> TEXT SHOWN:
+===+

My son seems to be pretty serious playing his sax in a high school Jazz Band performance. His group won a lot of competitions as he worked through his four years in band. I am thinking the year is 1997.
Kids love school picnics and these two are having their picture taken with their country school teacher. My mom is the teacher and the year must be 1939. I like seeing the old car and a concerned parent or grandparent looking on as the photographer was snapping the picture.
Even thought is says it is 1956, I am betting the photo was taken in the fall of 1955. I am standing there at the age of five with my brother, Dwight, named after one of our presidents. Dwight, 7 years old, has a good bike there but I didn't have one at the time. I really didn't learn to ride a bike for another couple of years later, when my dad brought home a couple of beat-up old bikes from a farm sale. We had a hill in the back of the machine shed and I learned to coast down it and eventually pedal. I like seeing the hand-me-down pants and shirt that I am wearing in this photo. My age difference to my brother was three years so his clothes really were too big for me most of my childhood. I did have the privilege of having my own underwear and socks.

+===+

> GIVEN MATERIAL:
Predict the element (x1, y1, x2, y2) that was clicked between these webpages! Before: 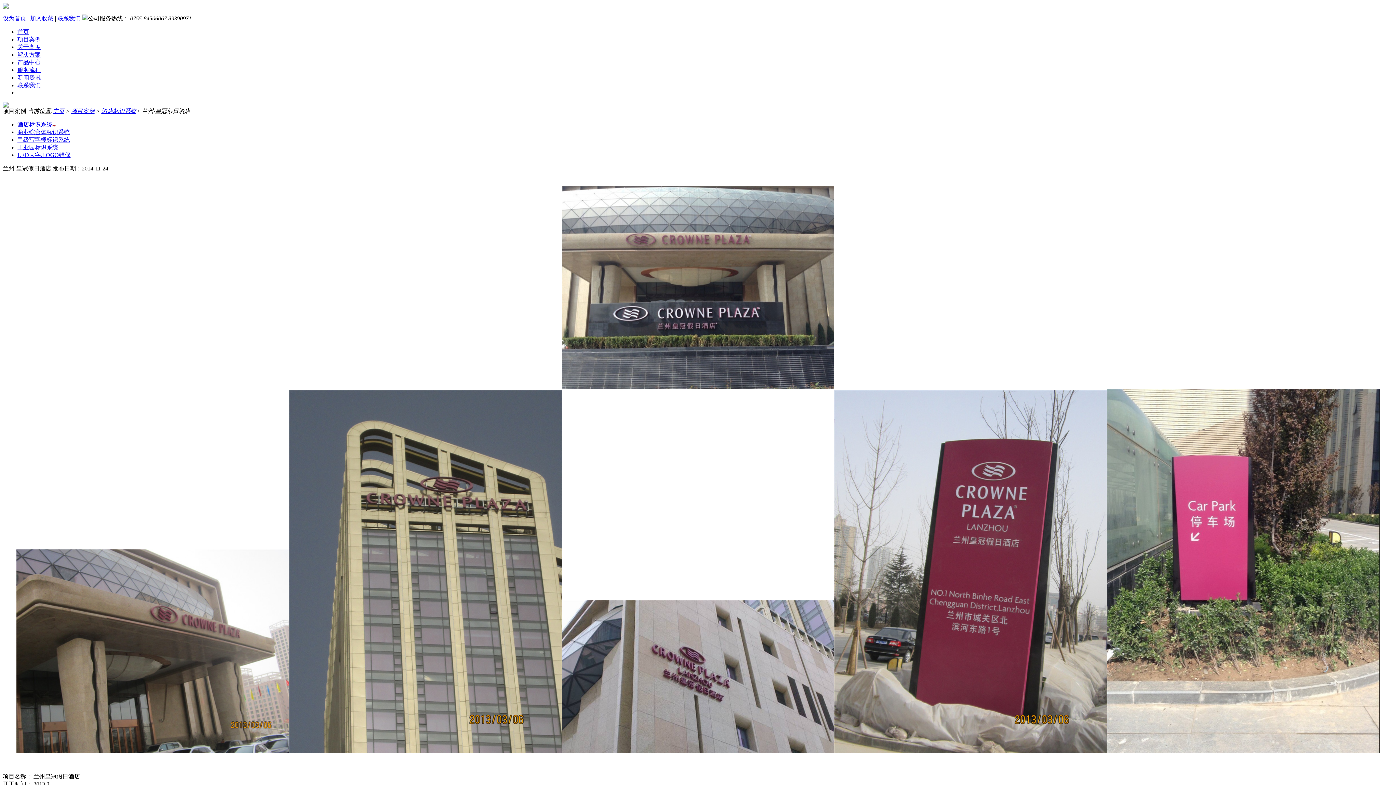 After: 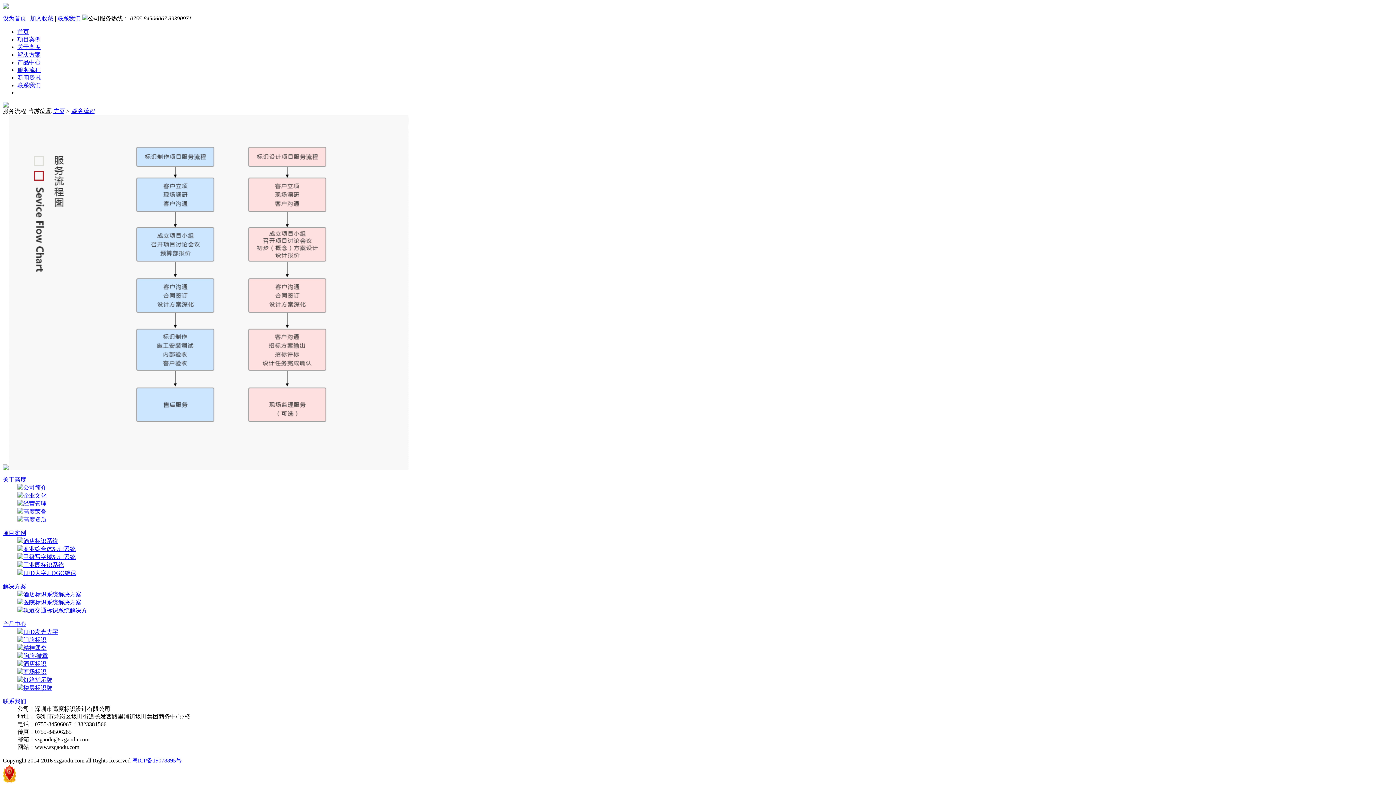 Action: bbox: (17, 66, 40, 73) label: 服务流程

+===+

> EXERCISES TO COMPLETE:
1. Which years are mentioned in the text about family pictures? List all of them.
2. Could you reproduce the passage of the text about family pictures starting with "Even thought is" and going on through "underwear and socks."?

> ANSWERS TO THE EXERCISE:
1. 1997, 1939, 1956, 1955

2.
Even thought is says it is 1956, I am betting the photo was taken in the fall of 1955. I am standing there at the age of five with my brother, Dwight, named after one of our presidents. Dwight, 7 years old, has a good bike there but I didn't have one at the time. I really didn't learn to ride a bike for another couple of years later, when my dad brought home a couple of beat-up old bikes from a farm sale. We had a hill in the back of the machine shed and I learned to coast down it and eventually pedal. I like seeing the hand-me-down pants and shirt that I am wearing in this photo. My age difference to my brother was three years so his clothes really were too big for me most of my childhood. I did have the privilege of having my own underwear and socks.